James Hunderfund, who earns at least $225,000 a year as a school superintendent on Long Island, is also entitled to a $316,245 annual pension from a previous administrative post, according to a compilation of pension data by the Empire Center for New York State Policy.

Hunderfund retired in 2006 as superintendent of the Commack school district, also on Long Island. His current contract with Malverne stipulates that he receive an annual salary of no less than $225,000 through June 30, according to Empire’s report, which used a database from the New York State Teachers Retirement System.

His maximum benefit was the highest of the 136,644 teachers and administrators collecting pensions in 2010, said the report, which doesn’t detail how the benefits were calculated or the final salary of the named pensioners. The report found that 1,255, or less than 1 percent, of retired New York educators are entitled to annual retirement pay of at least $100,000.

Hunderfund didn’t immediately return phone and e-mail messages seeking comment.

The average pension for educators retiring in 2010 was $52,270, compared with $38,924 for all retirees, the report said. It also found that 1,167 took in benefits with annualized values of between $100,000 and $150,000. Two people’s benefits were valued between $250,000 and $300,000.

‘What a Surprise’
New York-based Manhattan Institute, Empire’s parent organization, supports turning state defined-benefit pensions into 401(k)-type plans, similar to what is offered at private companies. It says on its website that “public-employee unions have been the major stumbling block to pension reform throughout the country.”
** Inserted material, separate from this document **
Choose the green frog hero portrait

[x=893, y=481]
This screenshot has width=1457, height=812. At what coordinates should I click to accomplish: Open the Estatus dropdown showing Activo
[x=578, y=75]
“What a surprise -- an interest group representing Wall Street wants to reduce government spending,” Carl Korn, a spokesman for the New York State United Teachers, an umbrella group for state teachers’ unions, said by telephone from Albany. “There’s nothing new here. All this report does is perpetuate myths about public pensions like the average public-employee makes a six-figure pension, which isn’t true.”

Most of the top earners on Empire’s list are school administrators and superintendents, while the median salary for teachers in the state is $66,000 a year, Korn said.

Maximum Benefit

The “maximum annual pension” reflects the highest amount to which a retiree is entitled, not necessarily what was collected during the past year, the report said. Some retirees started collecting benefits mid-year or may have chosen to collect a lower monthly benefit so as to preserve a larger death benefit for their beneficiaries, it said.

Yesterday, New York voters passed 94 percent of school- district budgets, boosting average spending for the coming academic year by 1.3 percent, the smallest increase in 15 years. Tax levies will increase 3.4 percent on average, less than the six-year average of 4.2 percent and more than last year’s 3.2 percent, the School Boards Association said in a statement.

The vote was the first since Governor Andrew Cuomo cut state aid to districts by about $1.25 billion in his $132.5 billion budget for fiscal 2012. Cuomo is also pushing lawmakers to pass a property-tax cap by the legislative session’s end on June 20, a move that will restrict the ability of school boards to counteract the cuts, the association said.